2.2: Time-Invariant Systems

A dynamic system is time-invariant if shifting the input on the time axis leads to an equivalent shifting of the output along the time axis, with no other changes. In other words, a time-invariant system maps a given input trajectory \(u(t)\) no matter when it occurs:

\[y(t - \tau) = F[u(t - \tau)] \]

The formula above says specifically that if an input signal is delayed by some amount \(\tau\), so will be the output, and with no other changes.

An example of a physical time-varying system is the pitch response of a rocket, \(y(t)\), when the thrusters are being steered by an angle \(u(t)\). You can see first that this is an inverted pendulum problem, and unstable without a closed-loop controller. It is time-varying because as the rocket burns fuel its mass is changing, and so the pitch responds differently to various inputs throughout its flight. In this case the ”absolute time” coordinate is the time since liftoff.

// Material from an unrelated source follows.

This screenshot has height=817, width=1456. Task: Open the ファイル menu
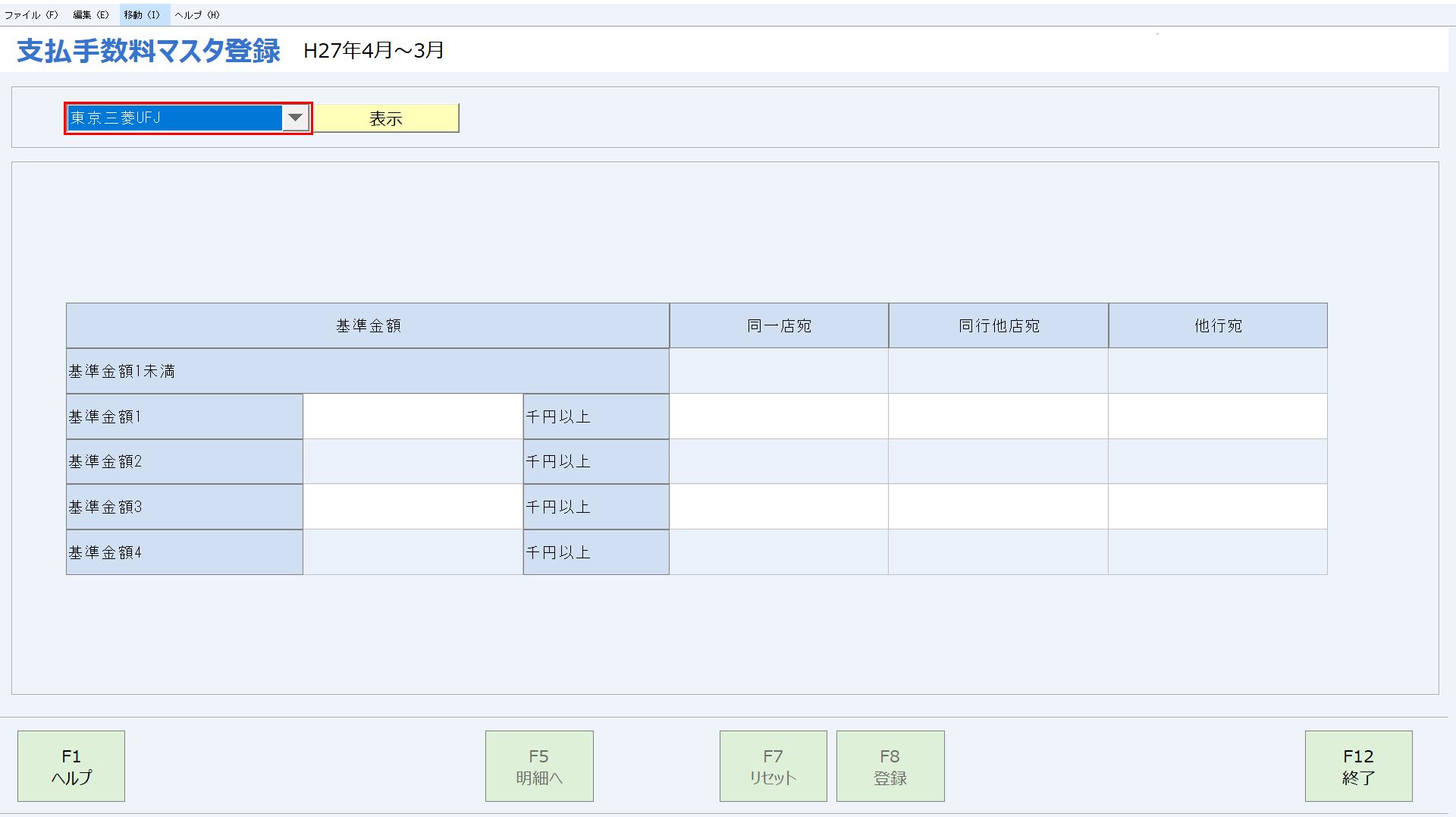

To assess whether a system is time-varying or not, follow these steps: replace \(u(t)\) with \(u(t − \tau)\) on one side of the equation, replace \(y(t)\) with \(y(t − \tau)\) on the other side of the equation, and then check if they are equal. Here are several examples.

\[y(t) = u(t)^{3/2}\]

This system is clearly time-invariant, because it is a static map. Next example:

\[y(t) = \int\limits_{0}^{t} \sqrt{u(t_1)}\, dt_1\]

Replace \(u(t_1)\) with \(u(t_1 - \tau)\) in the right-hand side and carry it through:

\[\int\limits_{0}^{t} \sqrt{u(t_1 - \tau)}\, dt_1 = \int\limits_{- \tau}^{t - \tau} \sqrt{u(t_2)}\, dt_2 \nonumber\]

The left-hand side is simply

\[y(t - \tau) = \int\limits_{0}^{t - \tau} \sqrt{u(t_1)}\, dt_1 \nonumber\]

Clearly the right- and left-hand sides are not equal (the limits of integration are different), and hence the system is not time-invariant. As another example, consider

\[y(t) = \int\limits_{t-5}^{t} u^2(t_1)\, dt_1 \]

The right-hand side becomes, with the time shift,

\[\int\limits_{t-5}^{t} u^2(t_1 - \tau)\, dt_1 = \int\limits_{t-5-\tau}^{t-\tau} u^2(t_2)\, dt_2 \nonumber \]

whereas the left-hand side is

\[y(t - \tau) = \int\limits_{t-5-\tau}^{t-\tau} u^2(t_1)\, dt_1 \nonumber \]

The two sides of the defining equation are equal under a time shift \(\tau\), and so this system is time-invariant. A subtlety here is encountered when considering inputs that are zero before time zero - this is the usual assumption in our work, namely \(u(t) = 0\) for \(t \leq 0\). While linearity is not affected by this condition, time invariance is, because the assumption is inconsistent with advancing a signal in time. Clearly part of the input would be truncated! Restricting our discussion to signal delays (the insertion of \(- \tau\) into the argument, where strictly \(\tau > 0\)) resolves the issue, and preserves time invariance as needed.